Copy out each of the following items verbatim, keeping every line as it appears.

━━━━━ INPUT DATA

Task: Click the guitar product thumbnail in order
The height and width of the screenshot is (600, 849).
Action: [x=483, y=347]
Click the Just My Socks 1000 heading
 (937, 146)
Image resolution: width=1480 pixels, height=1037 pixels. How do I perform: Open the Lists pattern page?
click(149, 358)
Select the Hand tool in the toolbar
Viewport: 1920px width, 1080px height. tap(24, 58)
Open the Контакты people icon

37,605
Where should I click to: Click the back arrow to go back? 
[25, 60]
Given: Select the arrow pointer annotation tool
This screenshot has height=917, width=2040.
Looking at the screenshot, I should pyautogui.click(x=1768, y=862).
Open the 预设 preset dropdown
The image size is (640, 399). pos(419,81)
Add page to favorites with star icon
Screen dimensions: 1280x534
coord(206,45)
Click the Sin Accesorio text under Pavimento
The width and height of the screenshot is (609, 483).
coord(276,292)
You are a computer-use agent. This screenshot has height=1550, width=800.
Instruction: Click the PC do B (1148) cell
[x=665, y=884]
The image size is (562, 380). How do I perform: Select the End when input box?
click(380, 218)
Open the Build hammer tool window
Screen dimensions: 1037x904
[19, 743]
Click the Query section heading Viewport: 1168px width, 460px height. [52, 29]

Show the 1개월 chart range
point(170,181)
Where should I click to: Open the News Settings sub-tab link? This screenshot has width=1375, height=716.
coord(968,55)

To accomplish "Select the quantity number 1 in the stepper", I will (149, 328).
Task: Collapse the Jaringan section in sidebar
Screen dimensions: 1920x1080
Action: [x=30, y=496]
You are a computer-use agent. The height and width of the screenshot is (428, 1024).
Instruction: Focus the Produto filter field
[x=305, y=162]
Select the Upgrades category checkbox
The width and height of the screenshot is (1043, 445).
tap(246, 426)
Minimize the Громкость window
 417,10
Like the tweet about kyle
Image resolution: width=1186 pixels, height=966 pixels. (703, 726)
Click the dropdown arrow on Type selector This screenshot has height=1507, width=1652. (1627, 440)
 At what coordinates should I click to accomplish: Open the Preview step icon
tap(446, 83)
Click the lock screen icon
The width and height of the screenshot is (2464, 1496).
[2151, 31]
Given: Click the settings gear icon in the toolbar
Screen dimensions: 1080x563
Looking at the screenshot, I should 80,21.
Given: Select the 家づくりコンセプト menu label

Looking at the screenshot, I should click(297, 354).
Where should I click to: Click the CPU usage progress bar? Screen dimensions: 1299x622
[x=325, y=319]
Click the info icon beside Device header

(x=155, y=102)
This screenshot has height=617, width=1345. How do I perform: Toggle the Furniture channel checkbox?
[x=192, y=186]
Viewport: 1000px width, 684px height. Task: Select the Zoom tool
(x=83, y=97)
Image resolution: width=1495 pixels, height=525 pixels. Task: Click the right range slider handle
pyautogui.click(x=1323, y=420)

━━━━━━━━━━

OUTPUT OF THE EXERCISE:
Task: Click the guitar product thumbnail in order
The height and width of the screenshot is (600, 849).
Action: [x=483, y=347]
Click the Just My Socks 1000 heading
 (937, 146)
Image resolution: width=1480 pixels, height=1037 pixels. How do I perform: Open the Lists pattern page?
click(149, 358)
Select the Hand tool in the toolbar
Viewport: 1920px width, 1080px height. tap(24, 58)
Open the Контакты people icon

37,605
Where should I click to: Click the back arrow to go back? 
[25, 60]
Given: Select the arrow pointer annotation tool
This screenshot has height=917, width=2040.
Looking at the screenshot, I should pyautogui.click(x=1768, y=862).
Open the 预设 preset dropdown
The image size is (640, 399). pos(419,81)
Add page to favorites with star icon
Screen dimensions: 1280x534
coord(206,45)
Click the Sin Accesorio text under Pavimento
The width and height of the screenshot is (609, 483).
coord(276,292)
You are a computer-use agent. This screenshot has height=1550, width=800.
Instruction: Click the PC do B (1148) cell
[x=665, y=884]
The image size is (562, 380). How do I perform: Select the End when input box?
click(380, 218)
Open the Build hammer tool window
Screen dimensions: 1037x904
[19, 743]
Click the Query section heading Viewport: 1168px width, 460px height. [52, 29]

Show the 1개월 chart range
point(170,181)
Where should I click to: Open the News Settings sub-tab link? This screenshot has width=1375, height=716.
coord(968,55)

To accomplish "Select the quantity number 1 in the stepper", I will (149, 328).
Task: Collapse the Jaringan section in sidebar
Screen dimensions: 1920x1080
Action: [x=30, y=496]
You are a computer-use agent. The height and width of the screenshot is (428, 1024).
Instruction: Focus the Produto filter field
[x=305, y=162]
Select the Upgrades category checkbox
The width and height of the screenshot is (1043, 445).
tap(246, 426)
Minimize the Громкость window
 417,10
Like the tweet about kyle
Image resolution: width=1186 pixels, height=966 pixels. (703, 726)
Click the dropdown arrow on Type selector This screenshot has height=1507, width=1652. (1627, 440)
 At what coordinates should I click to accomplish: Open the Preview step icon
tap(446, 83)
Click the lock screen icon
The width and height of the screenshot is (2464, 1496).
[2151, 31]
Given: Click the settings gear icon in the toolbar
Screen dimensions: 1080x563
Looking at the screenshot, I should 80,21.
Given: Select the 家づくりコンセプト menu label

Looking at the screenshot, I should click(297, 354).
Where should I click to: Click the CPU usage progress bar? Screen dimensions: 1299x622
[x=325, y=319]
Click the info icon beside Device header

(x=155, y=102)
This screenshot has height=617, width=1345. How do I perform: Toggle the Furniture channel checkbox?
[x=192, y=186]
Viewport: 1000px width, 684px height. Task: Select the Zoom tool
(x=83, y=97)
Image resolution: width=1495 pixels, height=525 pixels. Task: Click the right range slider handle
pyautogui.click(x=1323, y=420)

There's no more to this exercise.